> Activity
Taking the line that contains "Instruction: Click the" as the first, copy each line exactly up to and including the last line below.

> Excerpted data

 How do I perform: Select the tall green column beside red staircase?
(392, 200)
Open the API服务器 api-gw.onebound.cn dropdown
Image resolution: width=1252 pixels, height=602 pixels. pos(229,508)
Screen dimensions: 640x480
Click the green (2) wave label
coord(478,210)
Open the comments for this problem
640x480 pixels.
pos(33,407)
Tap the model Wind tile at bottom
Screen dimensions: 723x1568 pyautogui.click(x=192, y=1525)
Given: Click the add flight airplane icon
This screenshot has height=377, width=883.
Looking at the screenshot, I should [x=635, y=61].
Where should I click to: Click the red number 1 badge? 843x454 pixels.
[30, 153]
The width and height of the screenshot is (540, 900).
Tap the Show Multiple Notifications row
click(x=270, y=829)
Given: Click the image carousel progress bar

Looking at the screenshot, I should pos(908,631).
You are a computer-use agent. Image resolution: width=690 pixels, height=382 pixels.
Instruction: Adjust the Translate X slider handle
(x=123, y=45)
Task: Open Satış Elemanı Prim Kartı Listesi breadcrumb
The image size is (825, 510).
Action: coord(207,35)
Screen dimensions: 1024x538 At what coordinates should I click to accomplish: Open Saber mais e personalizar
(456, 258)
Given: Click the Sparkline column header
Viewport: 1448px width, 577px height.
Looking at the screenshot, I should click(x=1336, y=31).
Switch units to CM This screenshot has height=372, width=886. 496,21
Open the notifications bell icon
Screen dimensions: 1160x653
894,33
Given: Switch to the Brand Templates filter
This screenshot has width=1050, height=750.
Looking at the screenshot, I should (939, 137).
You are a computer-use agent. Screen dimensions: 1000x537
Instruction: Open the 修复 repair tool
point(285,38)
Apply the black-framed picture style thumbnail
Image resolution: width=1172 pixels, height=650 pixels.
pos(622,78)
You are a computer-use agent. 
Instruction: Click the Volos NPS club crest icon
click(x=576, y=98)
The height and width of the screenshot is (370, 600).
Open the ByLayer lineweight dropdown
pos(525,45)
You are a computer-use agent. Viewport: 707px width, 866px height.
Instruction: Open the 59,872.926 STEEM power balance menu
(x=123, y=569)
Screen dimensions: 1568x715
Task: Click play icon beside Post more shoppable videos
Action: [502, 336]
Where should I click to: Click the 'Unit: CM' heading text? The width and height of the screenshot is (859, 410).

> Result of the exercise
Instruction: Click the Volos NPS club crest icon
click(x=576, y=98)
The height and width of the screenshot is (370, 600).
Open the ByLayer lineweight dropdown
pos(525,45)
You are a computer-use agent. Viewport: 707px width, 866px height.
Instruction: Open the 59,872.926 STEEM power balance menu
(x=123, y=569)
Screen dimensions: 1568x715
Task: Click play icon beside Post more shoppable videos
Action: [502, 336]
Where should I click to: Click the 'Unit: CM' heading text? The width and height of the screenshot is (859, 410).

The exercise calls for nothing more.